The Company increasingly utilizes social media to communicate with customers, current and potential employees and other individuals interested in the Company. Information delivered by the Company, or by third parties about the Company, via social media can be easily accessed and rapidly disseminated, and could result in reputational harm, decreased customer loyalty or other issues that could diminish the value of the Company’s brand or result in significant liability.

8. Regulation of title insurance rates could adversely affect the Company’s results of operations

Title insurance rates are subject to extensive regulation, which varies from state to state. In many states the approval of the applicable state insurance regulator is required prior to implementing a rate change. This regulation could hinder the Company’s ability to promptly adapt to changing market dynamics through price adjustments, which could adversely affect its results of operations, particularly in a rapidly declining market.

### Supplied information

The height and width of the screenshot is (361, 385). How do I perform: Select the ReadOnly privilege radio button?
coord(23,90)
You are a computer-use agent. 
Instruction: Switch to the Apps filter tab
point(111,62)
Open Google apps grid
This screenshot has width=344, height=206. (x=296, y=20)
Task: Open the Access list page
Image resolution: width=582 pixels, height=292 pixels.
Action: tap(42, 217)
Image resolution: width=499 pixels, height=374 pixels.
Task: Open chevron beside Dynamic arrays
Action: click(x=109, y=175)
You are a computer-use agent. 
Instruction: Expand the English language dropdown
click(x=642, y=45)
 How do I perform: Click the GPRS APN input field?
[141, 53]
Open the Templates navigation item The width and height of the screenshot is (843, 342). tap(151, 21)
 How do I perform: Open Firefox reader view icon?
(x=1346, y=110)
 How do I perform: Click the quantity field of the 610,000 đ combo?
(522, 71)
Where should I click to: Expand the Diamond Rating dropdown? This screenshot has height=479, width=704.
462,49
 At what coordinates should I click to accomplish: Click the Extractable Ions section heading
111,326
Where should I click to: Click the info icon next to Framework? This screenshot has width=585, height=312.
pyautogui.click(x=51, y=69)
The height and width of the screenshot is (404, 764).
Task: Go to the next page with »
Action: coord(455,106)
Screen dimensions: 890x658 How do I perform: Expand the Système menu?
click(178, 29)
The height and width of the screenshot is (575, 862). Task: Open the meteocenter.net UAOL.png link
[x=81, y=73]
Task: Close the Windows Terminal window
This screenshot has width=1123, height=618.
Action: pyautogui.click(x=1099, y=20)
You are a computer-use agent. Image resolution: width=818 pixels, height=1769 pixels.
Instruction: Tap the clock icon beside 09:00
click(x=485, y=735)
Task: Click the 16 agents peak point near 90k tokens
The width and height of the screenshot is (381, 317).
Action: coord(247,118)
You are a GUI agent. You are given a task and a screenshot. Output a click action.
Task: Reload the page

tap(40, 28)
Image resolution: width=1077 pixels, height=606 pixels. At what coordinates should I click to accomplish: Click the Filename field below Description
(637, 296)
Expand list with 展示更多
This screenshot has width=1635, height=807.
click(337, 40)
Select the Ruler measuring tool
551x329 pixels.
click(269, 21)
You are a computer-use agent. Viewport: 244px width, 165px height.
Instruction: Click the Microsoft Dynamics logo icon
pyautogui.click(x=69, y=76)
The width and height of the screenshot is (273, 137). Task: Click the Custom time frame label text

### What you will do
a - According to the source text, why could the regulation of title insurance rates hurt the Company's results of operations?
b - Copy the source text from "8. Regulation of" to "rapidly declining market.", swapping "price adjustments" for "pricing changes".

### Solution set
a - In many states, the state insurance regulator must approve a rate change before it can take effect. This requirement could hinder the Company's ability to adjust prices promptly as market dynamics change. The result could harm its results of operations, particularly in a rapidly declining market.

b -
8. Regulation of title insurance rates could adversely affect the Company’s results of operations

Title insurance rates are subject to extensive regulation, which varies from state to state. In many states the approval of the applicable state insurance regulator is required prior to implementing a rate change. This regulation could hinder the Company’s ability to promptly adapt to changing market dynamics through pricing changes, which could adversely affect its results of operations, particularly in a rapidly declining market.